Run any script with -h or --help for these help menus.


Converts an alignment to another alignment format.
  /home/lkatz/bin/convertAlignment.pl -i alignmentfile -o outputPrefix [-f outputformat]
  -i the alignment file to input
  -o the output alignment file or directory
    Specify a directory by a trailing slash.
    If a directory, the output format will be determined by -f. Default: fasta.
  -f output format
    possible values are derived from bioperl.
    e.g. fasta, clustalw, phylip, xmfa
  -g input format to force the correct input format, but it's ok to let it guess
  -c to concatenate the alignment into one solid entry
  -l linkerSequence, to be used with -c, to separate entries.
    Default is no linker but a useful linker could be NNNNNNNNNN
  -r remove uninformative sites (Ns, gaps, and non-variable sites)
  -h this helpful menu
   at /home/lkatz/bin/convertAlignment.pl line 21.

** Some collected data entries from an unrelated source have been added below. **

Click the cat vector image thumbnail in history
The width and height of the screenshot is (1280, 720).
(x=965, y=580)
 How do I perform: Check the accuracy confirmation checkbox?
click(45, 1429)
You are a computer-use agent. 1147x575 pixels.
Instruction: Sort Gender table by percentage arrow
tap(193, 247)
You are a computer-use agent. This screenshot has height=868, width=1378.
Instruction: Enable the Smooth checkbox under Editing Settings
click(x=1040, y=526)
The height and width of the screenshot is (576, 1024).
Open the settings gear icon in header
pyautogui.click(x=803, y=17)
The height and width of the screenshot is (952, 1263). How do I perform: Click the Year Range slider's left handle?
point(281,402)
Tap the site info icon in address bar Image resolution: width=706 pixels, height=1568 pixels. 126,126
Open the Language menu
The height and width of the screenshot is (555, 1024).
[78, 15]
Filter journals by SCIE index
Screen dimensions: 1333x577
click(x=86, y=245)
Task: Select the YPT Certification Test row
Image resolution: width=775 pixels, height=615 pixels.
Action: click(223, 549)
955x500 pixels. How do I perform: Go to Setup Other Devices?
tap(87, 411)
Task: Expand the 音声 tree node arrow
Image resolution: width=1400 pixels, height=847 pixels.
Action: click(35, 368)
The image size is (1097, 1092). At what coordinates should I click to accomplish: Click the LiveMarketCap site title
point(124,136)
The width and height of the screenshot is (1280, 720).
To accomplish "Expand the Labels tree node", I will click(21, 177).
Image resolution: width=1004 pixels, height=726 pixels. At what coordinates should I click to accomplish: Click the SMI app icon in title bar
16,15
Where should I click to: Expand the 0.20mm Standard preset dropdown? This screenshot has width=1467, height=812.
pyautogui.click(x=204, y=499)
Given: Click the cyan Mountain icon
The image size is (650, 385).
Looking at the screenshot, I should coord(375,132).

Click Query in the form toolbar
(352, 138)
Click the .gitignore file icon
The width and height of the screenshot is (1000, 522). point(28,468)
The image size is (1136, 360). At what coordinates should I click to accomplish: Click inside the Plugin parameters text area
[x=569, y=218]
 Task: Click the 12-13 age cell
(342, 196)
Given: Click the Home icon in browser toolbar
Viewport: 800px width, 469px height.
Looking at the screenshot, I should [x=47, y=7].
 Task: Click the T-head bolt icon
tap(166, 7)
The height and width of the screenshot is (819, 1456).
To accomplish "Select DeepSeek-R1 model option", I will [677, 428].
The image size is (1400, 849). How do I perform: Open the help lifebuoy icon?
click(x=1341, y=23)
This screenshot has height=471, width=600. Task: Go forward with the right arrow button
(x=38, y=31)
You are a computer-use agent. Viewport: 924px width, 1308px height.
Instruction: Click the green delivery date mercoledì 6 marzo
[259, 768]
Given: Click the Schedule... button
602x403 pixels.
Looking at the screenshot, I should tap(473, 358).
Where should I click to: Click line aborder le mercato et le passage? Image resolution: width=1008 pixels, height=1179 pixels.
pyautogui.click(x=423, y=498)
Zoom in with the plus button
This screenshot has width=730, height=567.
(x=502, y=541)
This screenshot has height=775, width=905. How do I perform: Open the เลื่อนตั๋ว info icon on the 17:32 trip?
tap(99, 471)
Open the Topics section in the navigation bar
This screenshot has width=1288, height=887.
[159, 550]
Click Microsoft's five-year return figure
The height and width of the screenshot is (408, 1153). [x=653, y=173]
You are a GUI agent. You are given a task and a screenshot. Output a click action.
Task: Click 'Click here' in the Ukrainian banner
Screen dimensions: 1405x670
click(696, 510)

Usage: perl /home/lkatz/bin/extractSequence.pl -i inputGenomicFile -s start -e end
  -i input file: the file extension dictates the format
  -o outfile
  -s start coordinate. 1-based
  -e end coordinate. 1-based
  -c contig 
    put a negative sign in front of a contig to indicate revcom
    you may have multiple -c args
  -n name of organism (useful for genome browsers)
   at /home/lkatz/bin/extractSequence.pl line 21.

/home/lkatz/bin/fastacmd.pl: main::main: 
Finds a sequence in a fasta file and prints it  
perl /home/lkatz/bin/fastacmd.pl -s search -d database
  -s search term in the defline.
    search can also be from stdin
  -d fasta file to search
    comma-separated databases if multiples
  -i case-insensitive

Usage: /home/lkatz/bin/fastqToFastaQual.pl -i inputFastqFile [-n numCpus -q outputQualfile -f outputFastaFile] at /home/lkatz/bin/fastqToFastaQual.pl line 25.

Finds the p-distance between two assemblies using mummer. With more genomes, it creates a table.
  Usage: /home/lkatz/bin/genomeDist.pl assembly.fasta assembly2.fasta [assembly3.fasta ...]
  -a to note averages. Switching the subject and query can reveal some artifacts in the algorithm.
  -q for minimal stdout
  -m method.  Can be mummer (default) or jaccard
    Mummer: uses mummer to discover SNPs and counts the total number
    Jaccard: (kmer method) counts 18-mers and calculates 1 - (intersection/union)
  -c minimum kmer coverage. Default: 2
  -k kmer length. Default: 18
   at /home/lkatz/bin/genomeDist.pl line 19.

Converts lasergene sequence files to a multifasta file
  Usage: lasergeneToFna.pl *.lasergene > file.fasta
   at /home/lkatz/bin/lasergeneToFna.pl line 9.

Splits a genbank file from gendb back out into individual loci
  Usage: lyve_splitgbk.pl -i in -o out
  -i input genbank file
  -o output genbank file
    required: .gbk extension
    debug mode
  -l linker
    this help menu
   at /home/lkatz/bin/lyve_splitgbk.pl line 23.

Usage: /home/lkatz/bin/phylovizFilePrep.pl -i infile.fasta -o out.phyloviz
 Usage: /home/lkatz/bin/phylovizFilePrep.pl -i infile.fasta -o out.phyloviz
 where the first sequence is a reference sequence

Allows for better compression of reads by sorting them. Uses smalt under the hood. CGP fast assembly for an assembler.
  Usage: /home/lkatz/bin/sortFastq.pl [-r reference.fasta] < reads.fastq | gzip -c > sorted.fastq.gz
  -r reference.fasta If not supplied, then the reads will be assembled to create one.
  -t tempdir/ Default: one will be created for you
  --numcpus How many cpus to use when mapping. Default: 1
  -p to describe paired-end
   at /home/lkatz/bin/sortFastq.pl line 19.